The randomized, double-blind, placebo-controlled trial of weekly semaglutide resulted in clinically notable reductions in weight — an average of 15.3 kg in the treatment group compared with a 2.4 kg weight gain in the placebo group. The changes in weight were also associated with improvements in comorbid conditions such as elevated blood pressure and cholesterol levels, along with improved quality-of-life measures.
As patients and pediatric providers consider whether to access these medications, some of the lessons of the research are worth reviewing. First, the placebo and the treatment groups weren’t simply prescribed a GLP-1 drug; they also participated in a lifestyle program that included nutritional counseling and physical activity. The eligibility for participation in the randomized clinical trials included having a body mass index at or above the 95th percentile, or at or above the 85th percentile with at least one weight-related comorbidity.
Now, however, patients who do not meet these criteria are seeking treatment with these medications. A Medscape Medical News article in September 2024 raised the point that providers need to be aware of the potential for disordered eating among patients seeking GLP-1 treatment. Others have noted that adherence can be a challenge and that availability of the drug and insurance coverage denials make prescribing and utilizing these drugs a real challenge at this stage
It has been interesting to follow the discussions in the medical press about whether the loss of fat-free mass (essentially, skeletal muscle mass) is problematic for children. Although the loss of muscle mass in some of the GLP-1 clinical trials was substantial, authors point out that muscle mass loss also occurs with other weight loss approaches, although to a lesser degree.
Artificial Intelligence
The literature on the medical applications of artificial intelligence (AI) has truly become a flood. Some of you may be involved with electronic health record (EHR) add-on programs that record the provider-patient interaction in the room, producing a clinical note in almost real time. AI certainly has much potential for improving pediatric care, including risk prediction (eg, sepsis or asthma) or diagnosis (eg, radiology or even autism).
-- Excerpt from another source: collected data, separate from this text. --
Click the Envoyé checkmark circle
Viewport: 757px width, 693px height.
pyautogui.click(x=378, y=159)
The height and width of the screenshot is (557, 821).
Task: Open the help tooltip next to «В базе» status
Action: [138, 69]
In a recent study, Liu and colleagues surveyed 140 clinicians who were utilizing an AI-powered clinical documentation tool. to determine how much the tool helped them, comparing their responses with clinicians who did not use the tool. Participation was not randomized. More than 47% of the participant group felt that the tool had reduced overall time spent on EHR documentation and time spent on EHR documentation at home, compared with < 20% among those who did not adopt the tool. Similarly, AI clinical documentation tool users were more than twice as likely to express lower EHR frustration and much less time using the EHR outside of work hours. Although it is unfortunate that this study relied on subjective assessment of the outcomes, the differences are striking and suggest notable time savings, with the caveat that clinical notes will still likely need careful editing.
A more in-depth assessment of one organization’s 2-week pilot of the technology can be found here. Future studies to identify pitfalls of the use of this technology in ambulatory clinical practice will be helpful in further tailoring this tool for pediatric use.
Clinical Guidelines
I’ll finish up by reminding colleagues about two recent pediatric guidelines to take a look at: updated recommendations for critical congenital heart disease screening in newborns and a clinical report on pediatric acute-onset neuropsychiatric syndrome.
Any views expressed above are the author's own and do not necessarily reflect the views of WebMD or Medscape.